Similarly in the case of acoustic waves passing from, say, a region of fluid into a region of gas. We set boundary conditions so that the field is continuous and the flux is continuous. For example, if we let $k_f$ and $k_g$ represent the wavenumbers in fluid and gas, respectively, we can model a transmission problem for a fluid-gas system with the Helmholtz equation, where the fluid occupies $\mathbb{R}^3\backslash \overline{\Omega}$ and the gas occupies $\Omega$, as follows:

\begin{align}
\Delta p + k_f^2p = 0 & \quad x \in \mathbb{R}^3\backslash \overline{\Omega}\\
\Delta p + k_g^2p = 0 & \quad x \in \Omega\\
p_+ = p_- & \quad x \in \partial \Omega \\
\frac{1}{\rho_f}\frac{\partial p}{\partial \nu}\bigg|_+ = \frac{1}{\rho_g}\frac{\partial p}{\partial \nu}\bigg|_- & \quad x \in \partial \Omega
\end{align}
with the scattered wave $p^s = p - p^{inc}$ obeying the Sommerfeld radiation condition as $|x| \to \infty$, and $\rho$ represents the density in the fluid/gas.

Now what about the case where we have acoustic wave in a solid-fluid system?

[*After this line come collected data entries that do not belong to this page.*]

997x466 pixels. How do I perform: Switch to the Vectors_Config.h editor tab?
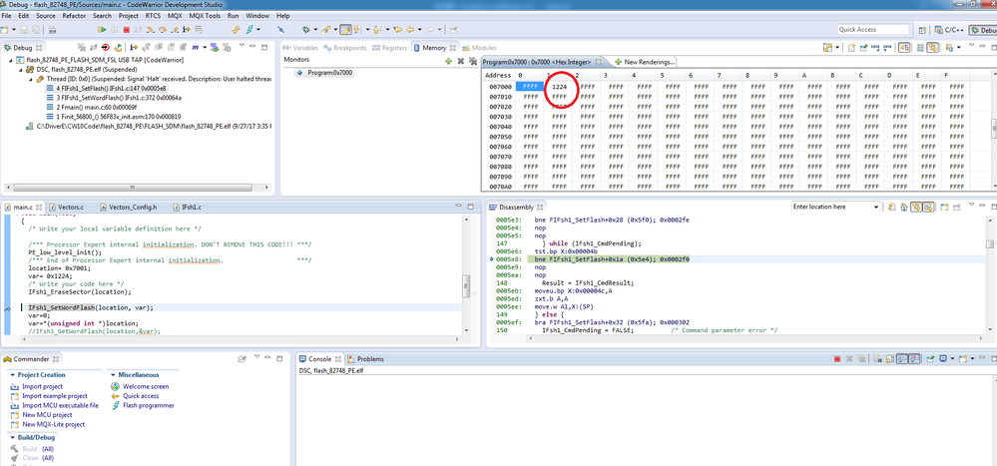tap(132, 207)
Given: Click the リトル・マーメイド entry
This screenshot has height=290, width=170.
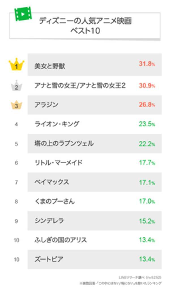Looking at the screenshot, I should click(x=58, y=163).
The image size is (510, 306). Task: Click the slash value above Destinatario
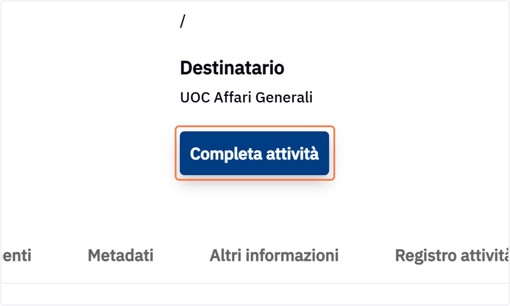[182, 21]
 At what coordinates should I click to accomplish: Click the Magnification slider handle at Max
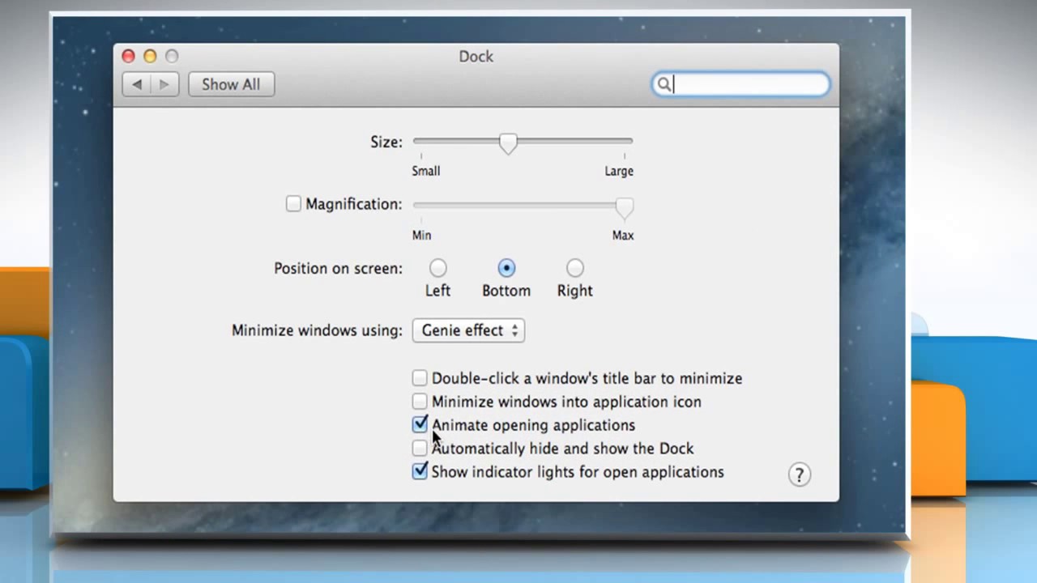click(x=624, y=208)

In this case we have two fundamentally different systems in each region as while the fluid region is governed by the Helmholtz equation like above, in the solid the wave propagation is governed by the linear elasticity while involves longitudinal waves as in the fluid case, but also shear waves.

So how can we model wave propagation in this fluid-solid case in which the governing equations are different in the fluid and solid regions? And in particular, how can we handle transmission boundary conditions?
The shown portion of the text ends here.